- EXERCISE DETAILS: Find "מקפיאים עומדים (218, 109)" and "Câu chuyệnthương hiệu (190, 14)" in the records below. Copy the lines holding them and every line between, exactly, and no others.

- INFORMATION GIVEN:

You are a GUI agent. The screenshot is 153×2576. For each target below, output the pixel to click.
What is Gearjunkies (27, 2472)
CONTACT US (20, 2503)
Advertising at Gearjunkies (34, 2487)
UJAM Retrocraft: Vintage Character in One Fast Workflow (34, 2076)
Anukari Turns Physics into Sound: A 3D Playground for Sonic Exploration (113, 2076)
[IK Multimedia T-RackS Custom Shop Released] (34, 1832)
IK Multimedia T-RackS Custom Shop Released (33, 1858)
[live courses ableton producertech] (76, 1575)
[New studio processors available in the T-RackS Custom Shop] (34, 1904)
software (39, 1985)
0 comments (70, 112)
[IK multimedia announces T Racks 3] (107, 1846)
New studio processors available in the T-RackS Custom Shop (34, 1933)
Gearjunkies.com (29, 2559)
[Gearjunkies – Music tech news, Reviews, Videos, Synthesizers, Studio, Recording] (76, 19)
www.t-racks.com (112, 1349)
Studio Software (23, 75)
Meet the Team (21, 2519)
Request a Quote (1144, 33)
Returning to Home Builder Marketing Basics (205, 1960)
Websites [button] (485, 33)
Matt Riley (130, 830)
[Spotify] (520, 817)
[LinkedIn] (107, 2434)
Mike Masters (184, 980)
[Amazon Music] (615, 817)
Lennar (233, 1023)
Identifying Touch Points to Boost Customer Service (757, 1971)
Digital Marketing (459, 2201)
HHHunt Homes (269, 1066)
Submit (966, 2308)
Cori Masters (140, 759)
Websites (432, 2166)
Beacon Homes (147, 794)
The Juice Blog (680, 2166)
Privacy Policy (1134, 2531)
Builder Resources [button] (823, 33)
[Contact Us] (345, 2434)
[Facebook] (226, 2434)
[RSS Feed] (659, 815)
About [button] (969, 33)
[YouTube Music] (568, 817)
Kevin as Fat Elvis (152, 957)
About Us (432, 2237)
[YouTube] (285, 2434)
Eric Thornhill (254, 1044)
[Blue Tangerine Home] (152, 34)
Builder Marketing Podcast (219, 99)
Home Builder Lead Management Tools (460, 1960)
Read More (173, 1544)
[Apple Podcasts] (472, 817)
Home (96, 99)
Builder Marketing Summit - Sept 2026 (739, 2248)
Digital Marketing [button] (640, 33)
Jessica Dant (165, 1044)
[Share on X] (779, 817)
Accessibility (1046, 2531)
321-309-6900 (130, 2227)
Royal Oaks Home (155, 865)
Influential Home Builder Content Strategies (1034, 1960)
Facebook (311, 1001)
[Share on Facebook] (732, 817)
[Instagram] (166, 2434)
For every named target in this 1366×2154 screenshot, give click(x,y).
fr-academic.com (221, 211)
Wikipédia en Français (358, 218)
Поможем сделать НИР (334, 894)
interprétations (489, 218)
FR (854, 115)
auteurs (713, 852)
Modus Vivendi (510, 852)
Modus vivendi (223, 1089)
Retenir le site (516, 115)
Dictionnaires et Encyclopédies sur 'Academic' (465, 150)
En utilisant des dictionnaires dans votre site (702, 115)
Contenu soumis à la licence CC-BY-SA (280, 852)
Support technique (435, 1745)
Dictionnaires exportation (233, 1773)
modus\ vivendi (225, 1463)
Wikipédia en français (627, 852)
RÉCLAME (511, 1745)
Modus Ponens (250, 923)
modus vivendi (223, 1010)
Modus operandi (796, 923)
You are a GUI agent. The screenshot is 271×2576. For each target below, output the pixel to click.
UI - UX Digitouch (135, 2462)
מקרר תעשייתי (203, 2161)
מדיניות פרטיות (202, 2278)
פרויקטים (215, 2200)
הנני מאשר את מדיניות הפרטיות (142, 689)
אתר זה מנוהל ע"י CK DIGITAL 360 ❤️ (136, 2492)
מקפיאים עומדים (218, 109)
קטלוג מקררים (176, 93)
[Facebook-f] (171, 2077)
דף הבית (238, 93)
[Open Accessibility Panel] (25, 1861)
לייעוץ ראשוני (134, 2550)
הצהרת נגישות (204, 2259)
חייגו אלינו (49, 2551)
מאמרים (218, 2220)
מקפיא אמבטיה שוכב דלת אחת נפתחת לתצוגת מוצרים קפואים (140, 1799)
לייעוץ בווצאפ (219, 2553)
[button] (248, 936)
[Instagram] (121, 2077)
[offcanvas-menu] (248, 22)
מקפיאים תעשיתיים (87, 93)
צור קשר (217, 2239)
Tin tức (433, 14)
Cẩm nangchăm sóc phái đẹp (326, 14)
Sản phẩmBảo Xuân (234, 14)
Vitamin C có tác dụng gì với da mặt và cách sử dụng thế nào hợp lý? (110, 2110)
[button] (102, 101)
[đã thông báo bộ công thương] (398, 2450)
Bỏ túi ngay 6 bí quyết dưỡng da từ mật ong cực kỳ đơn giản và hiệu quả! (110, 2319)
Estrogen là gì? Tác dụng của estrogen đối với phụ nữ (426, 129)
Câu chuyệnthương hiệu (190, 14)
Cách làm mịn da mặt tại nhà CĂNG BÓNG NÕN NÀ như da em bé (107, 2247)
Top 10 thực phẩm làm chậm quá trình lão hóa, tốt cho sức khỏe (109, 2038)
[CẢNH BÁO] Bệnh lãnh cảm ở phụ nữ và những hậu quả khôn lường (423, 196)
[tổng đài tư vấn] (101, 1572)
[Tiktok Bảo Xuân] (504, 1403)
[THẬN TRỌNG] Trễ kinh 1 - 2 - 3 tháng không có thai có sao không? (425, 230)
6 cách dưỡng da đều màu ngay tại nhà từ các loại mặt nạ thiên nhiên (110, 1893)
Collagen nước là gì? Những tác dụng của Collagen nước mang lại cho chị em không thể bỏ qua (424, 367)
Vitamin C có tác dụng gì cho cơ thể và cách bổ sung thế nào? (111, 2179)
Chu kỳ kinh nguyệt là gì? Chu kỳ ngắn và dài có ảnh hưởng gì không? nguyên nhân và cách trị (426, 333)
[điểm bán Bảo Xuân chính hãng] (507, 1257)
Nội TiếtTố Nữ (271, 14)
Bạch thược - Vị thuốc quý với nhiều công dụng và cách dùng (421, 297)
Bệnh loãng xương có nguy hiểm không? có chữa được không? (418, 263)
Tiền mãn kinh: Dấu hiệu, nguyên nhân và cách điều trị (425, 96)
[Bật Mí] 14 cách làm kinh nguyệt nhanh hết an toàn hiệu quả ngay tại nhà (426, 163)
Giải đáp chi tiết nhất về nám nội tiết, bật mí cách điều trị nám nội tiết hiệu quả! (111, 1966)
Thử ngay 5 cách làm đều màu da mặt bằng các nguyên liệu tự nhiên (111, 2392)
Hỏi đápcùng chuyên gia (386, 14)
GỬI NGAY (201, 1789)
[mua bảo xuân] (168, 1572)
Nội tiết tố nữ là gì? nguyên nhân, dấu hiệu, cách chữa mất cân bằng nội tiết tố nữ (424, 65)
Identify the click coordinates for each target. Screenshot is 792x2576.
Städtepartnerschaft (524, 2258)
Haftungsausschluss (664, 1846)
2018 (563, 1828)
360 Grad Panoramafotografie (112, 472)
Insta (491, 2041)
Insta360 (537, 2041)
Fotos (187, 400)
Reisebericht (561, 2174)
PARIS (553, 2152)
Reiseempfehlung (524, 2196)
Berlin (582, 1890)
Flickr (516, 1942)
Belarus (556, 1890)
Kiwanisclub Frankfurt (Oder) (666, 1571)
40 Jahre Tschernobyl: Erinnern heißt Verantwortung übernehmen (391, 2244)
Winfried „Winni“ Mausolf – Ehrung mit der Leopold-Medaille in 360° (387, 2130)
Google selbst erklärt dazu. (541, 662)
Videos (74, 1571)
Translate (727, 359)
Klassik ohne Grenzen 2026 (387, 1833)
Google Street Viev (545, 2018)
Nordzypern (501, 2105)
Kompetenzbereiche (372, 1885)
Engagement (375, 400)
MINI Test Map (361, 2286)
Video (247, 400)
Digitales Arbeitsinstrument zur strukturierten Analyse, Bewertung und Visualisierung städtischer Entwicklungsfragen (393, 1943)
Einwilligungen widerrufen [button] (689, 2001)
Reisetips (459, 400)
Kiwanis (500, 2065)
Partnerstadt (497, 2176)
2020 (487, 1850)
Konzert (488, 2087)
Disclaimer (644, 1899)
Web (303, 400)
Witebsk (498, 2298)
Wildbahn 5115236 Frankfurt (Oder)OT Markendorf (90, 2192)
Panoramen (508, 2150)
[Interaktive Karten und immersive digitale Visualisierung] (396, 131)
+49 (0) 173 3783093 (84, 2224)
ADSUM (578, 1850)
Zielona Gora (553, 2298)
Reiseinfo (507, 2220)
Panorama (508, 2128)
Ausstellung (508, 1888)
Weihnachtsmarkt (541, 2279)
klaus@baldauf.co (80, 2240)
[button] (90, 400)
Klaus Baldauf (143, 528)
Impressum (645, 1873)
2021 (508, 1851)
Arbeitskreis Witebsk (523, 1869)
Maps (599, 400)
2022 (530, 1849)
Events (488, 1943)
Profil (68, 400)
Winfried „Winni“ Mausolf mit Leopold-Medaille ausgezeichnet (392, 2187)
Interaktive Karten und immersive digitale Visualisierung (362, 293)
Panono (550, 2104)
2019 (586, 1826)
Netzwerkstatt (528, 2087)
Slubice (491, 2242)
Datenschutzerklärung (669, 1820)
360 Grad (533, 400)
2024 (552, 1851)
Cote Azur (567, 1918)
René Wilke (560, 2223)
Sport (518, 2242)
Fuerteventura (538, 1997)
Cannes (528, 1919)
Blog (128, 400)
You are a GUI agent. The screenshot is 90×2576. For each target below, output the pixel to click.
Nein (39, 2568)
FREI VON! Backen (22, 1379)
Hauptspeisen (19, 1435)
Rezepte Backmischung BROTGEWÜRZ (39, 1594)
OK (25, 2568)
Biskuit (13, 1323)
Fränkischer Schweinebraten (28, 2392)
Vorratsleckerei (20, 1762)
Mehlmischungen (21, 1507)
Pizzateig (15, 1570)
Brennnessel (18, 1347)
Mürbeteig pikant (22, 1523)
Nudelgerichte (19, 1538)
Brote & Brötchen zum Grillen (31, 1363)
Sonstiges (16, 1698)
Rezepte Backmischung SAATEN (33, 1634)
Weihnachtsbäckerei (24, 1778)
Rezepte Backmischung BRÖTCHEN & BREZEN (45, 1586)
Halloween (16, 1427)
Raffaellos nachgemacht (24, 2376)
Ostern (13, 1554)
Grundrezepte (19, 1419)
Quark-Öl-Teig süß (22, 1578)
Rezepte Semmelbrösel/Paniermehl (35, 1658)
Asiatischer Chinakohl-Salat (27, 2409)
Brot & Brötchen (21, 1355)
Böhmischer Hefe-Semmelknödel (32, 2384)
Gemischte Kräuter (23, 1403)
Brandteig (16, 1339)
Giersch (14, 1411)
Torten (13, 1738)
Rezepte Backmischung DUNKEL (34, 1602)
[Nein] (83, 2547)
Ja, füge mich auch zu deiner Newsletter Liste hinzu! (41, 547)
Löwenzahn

- RESPONSE:
מקפיאים עומדים (218, 109)
קטלוג מקררים (176, 93)
[Facebook-f] (171, 2077)
דף הבית (238, 93)
[Open Accessibility Panel] (25, 1861)
לייעוץ ראשוני (134, 2550)
הצהרת נגישות (204, 2259)
חייגו אלינו (49, 2551)
מאמרים (218, 2220)
מקפיא אמבטיה שוכב דלת אחת נפתחת לתצוגת מוצרים קפואים (140, 1799)
לייעוץ בווצאפ (219, 2553)
[button] (248, 936)
[Instagram] (121, 2077)
[offcanvas-menu] (248, 22)
מקפיאים תעשיתיים (87, 93)
צור קשר (217, 2239)
Tin tức (433, 14)
Cẩm nangchăm sóc phái đẹp (326, 14)
Sản phẩmBảo Xuân (234, 14)
Vitamin C có tác dụng gì với da mặt và cách sử dụng thế nào hợp lý? (110, 2110)
[button] (102, 101)
[đã thông báo bộ công thương] (398, 2450)
Bỏ túi ngay 6 bí quyết dưỡng da từ mật ong cực kỳ đơn giản và hiệu quả! (110, 2319)
Estrogen là gì? Tác dụng của estrogen đối với phụ nữ (426, 129)
Câu chuyệnthương hiệu (190, 14)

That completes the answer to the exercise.